China's Manhattan Knock-Off
On a peninsula southeast of Beijing, developer Vincent Lee wants to copy New York City—literally

Large-scale knock-offs have become a Chinese specialty. There's the amusement park in Shenzhen where you can take your photo beside a fake Taj Mahal. There's a touristy town that will so closely copy the alpine village of Hallstat, the Austrian mayor has complained to the UN. And on a peninsula southeast of Beijing, the most ambitious knock-off of all is in the works: a financial center in the likeness and scale of Manhattan.
Two years into its ten-year construction plan, Yujiapu is still a field of cranes, fenced along the perimeter and hazy behind the smog. The only thing that resembles New York City is a diorama in the lobby of Binhai New Area CBD Office, where bureaucrats like Vincent Lee of the Business Bureau, are working to deliver on their ambitious promise of making this 3.86 sq km area the "largest single financial center on the world."
Lee flicks on the Yujiapu diorama, making the skyscrapers glow, while subway and bullet train lines blink like an arcade game. The miniature city is a near facsimile of New York--down to the river wrapping around the peninsula's southern tip--and Vince doesn't shy away from direct comparisons. Taking out a laser light, he points out what will be the "flagship building" of Yujiapu, modeled after the Rockefeller Center, then scribbles his laser beam against an identical pair of skyscrapers further downtown: Tishman Twin Towers.
Lee plays a short film above the diorama, in which Yujiapu looks sleek, set against a backdrop of pure blue sky--the likes of which you never see in urban China. Twice, the film's voiceover claims that Yujiapu will attract world attention, as we pan over high-rise buildings which will eventually encompass 9.5 million square meters of office space. In Lee's video, the clear sky darkens into a moody purple, and fireworks detonate over China's Manhattan.
A few of Yujiapu's features are originals: an urban park on a whale-shaped island; an underground strip of high-end stores; and China's first three-tier, underground train station, where bullet trains will shoot commuters off to Beijing as well as Tianjin, a nearby boom town of almost eleven million people.

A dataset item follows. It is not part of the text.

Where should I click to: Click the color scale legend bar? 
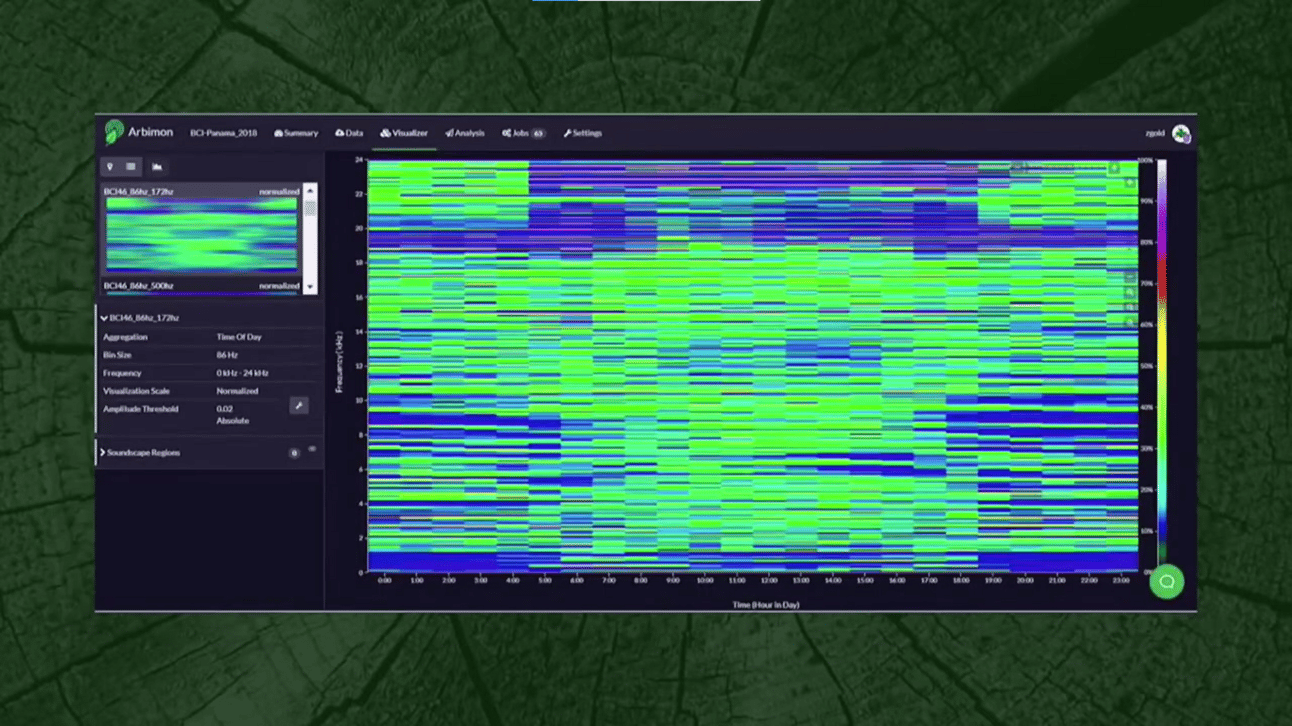click(1160, 365)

It's these links to both China's capital city and one of China's fastest growing cities--not to mention the proximity to China's major port of the north, the Tianjin Port in Bohai Bay--that underpin the local government's confidence in Yuijipu, where 7.6 billion RMB have already been invested.

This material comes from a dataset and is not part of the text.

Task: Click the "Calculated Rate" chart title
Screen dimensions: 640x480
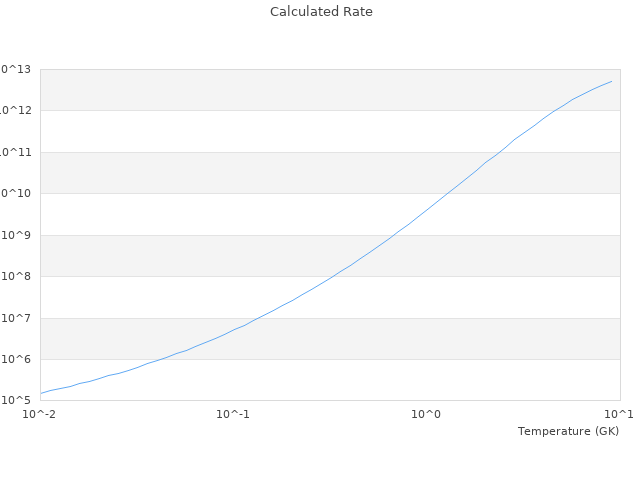Action: 320,12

Right next door, the city of Tianjin is growing at a pace that's staggering even by modern Chinese standards. Tianjin's huge skyscrapers are interspersed with titans still wrapped in green tarps, one of them on its way to becoming the tallest building in China. Down at street level, the city center feels like a construction set: dusty, obstructed, and deafeningly loud. While China has for decades sustained average annual growth rates of ten percent, the province of Tianjin last year reported a growth rate of 17.4 percent. Many predict that Tianjin will spread right into Beijing.
That might explain why a project on the scale of Yujiapu has raised few eyebrows thus far. It falls into the shadow of a city that falls into the shadow of the capital, in a region where seemingly limitless sums of money are pumping.
But much of that funding is borrowed, and recent reports of debt overload is raising red flags over China's most grandiose construction projects, many of which are financed by state-owned banks. Last year, Tianjin topped the national lending charts.
You won't hear about the risks from Vincent Lee, though--only the promises. He expects Yujiapu to quickly follow in the footsteps of Pudong, a former fishing village in Shanghai that exploded with growth in the nineties. When it comes to building cities, Lee argues, the Chinese have a key advantage over the West. In places like London and New York, government planners have to contend with structures of the past. "They are not removing," he says. Here, by contrast, "it's like white paper."
Erased paper is a more accurate metaphor for this peninsula, where hundreds of thousands of native inhabitants were relocated to high-rise apartment buildings that loom beyond the construction zones. Whether these displaced crab fisherman and steel workers will have prime views of China's uber-modern, Manhattan-esque, financial center, or a ghost city whose empty offices tell a sobering tale of overreach, is yet to be seen.